WORK INSTRUCTION » The answer must be an exact copy of every entry.

(Stored data entries)
^^^^^^^^
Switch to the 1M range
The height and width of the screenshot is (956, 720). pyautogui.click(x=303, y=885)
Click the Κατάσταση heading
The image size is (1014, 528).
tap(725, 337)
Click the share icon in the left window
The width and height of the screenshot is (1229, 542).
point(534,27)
^^^^^^^^
WRITTEN REPLY »
Switch to the 1M range
The height and width of the screenshot is (956, 720). pyautogui.click(x=303, y=885)
Click the Κατάσταση heading
The image size is (1014, 528).
tap(725, 337)
Click the share icon in the left window
The width and height of the screenshot is (1229, 542).
point(534,27)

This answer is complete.